**Task statement**
In the entries below, find the lines with the word "computer" and copy them.

=== Section Start ===

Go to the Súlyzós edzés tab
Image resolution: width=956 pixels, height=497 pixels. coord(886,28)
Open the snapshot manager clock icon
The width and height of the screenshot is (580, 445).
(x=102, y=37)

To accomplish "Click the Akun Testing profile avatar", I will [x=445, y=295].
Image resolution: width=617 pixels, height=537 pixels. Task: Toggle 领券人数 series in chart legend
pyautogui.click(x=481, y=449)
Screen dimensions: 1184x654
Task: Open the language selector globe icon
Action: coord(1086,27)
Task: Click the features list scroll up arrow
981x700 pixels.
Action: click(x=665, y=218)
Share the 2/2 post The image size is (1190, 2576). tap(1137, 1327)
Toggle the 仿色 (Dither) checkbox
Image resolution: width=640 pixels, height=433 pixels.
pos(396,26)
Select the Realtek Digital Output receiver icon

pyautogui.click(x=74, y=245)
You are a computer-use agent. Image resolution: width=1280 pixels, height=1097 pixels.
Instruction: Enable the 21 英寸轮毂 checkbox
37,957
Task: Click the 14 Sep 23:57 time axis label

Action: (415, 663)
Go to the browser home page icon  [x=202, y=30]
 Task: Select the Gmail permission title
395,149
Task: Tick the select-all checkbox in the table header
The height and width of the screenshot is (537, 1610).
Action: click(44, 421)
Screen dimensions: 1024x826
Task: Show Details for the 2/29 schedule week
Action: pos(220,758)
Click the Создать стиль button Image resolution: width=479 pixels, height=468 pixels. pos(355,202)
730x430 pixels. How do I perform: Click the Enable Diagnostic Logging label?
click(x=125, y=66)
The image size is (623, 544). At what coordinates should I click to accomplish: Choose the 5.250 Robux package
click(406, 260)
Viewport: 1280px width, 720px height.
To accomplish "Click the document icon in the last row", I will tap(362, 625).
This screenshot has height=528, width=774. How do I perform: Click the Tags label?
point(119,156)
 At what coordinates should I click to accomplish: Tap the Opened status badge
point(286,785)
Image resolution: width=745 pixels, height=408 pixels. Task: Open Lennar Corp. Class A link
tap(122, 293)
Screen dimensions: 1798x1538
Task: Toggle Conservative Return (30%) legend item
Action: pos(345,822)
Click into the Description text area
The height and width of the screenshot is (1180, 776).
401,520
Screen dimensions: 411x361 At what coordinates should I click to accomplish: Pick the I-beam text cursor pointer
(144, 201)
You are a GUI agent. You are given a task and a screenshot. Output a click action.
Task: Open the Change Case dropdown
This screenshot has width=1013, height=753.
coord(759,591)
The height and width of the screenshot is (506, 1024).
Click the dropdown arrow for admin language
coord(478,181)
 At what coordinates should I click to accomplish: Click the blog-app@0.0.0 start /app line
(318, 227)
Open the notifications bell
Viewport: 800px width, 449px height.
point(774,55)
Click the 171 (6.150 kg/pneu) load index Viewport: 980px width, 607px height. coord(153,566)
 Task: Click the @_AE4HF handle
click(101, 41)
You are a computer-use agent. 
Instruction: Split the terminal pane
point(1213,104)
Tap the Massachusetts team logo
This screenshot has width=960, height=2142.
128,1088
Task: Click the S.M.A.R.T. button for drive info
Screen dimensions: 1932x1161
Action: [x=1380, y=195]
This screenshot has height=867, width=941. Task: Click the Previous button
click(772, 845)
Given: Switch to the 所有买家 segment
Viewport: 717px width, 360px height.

=== Section End ===

**Written answer**
You are a computer-use agent. Image resolution: width=1280 pixels, height=1097 pixels.
You are a computer-use agent. 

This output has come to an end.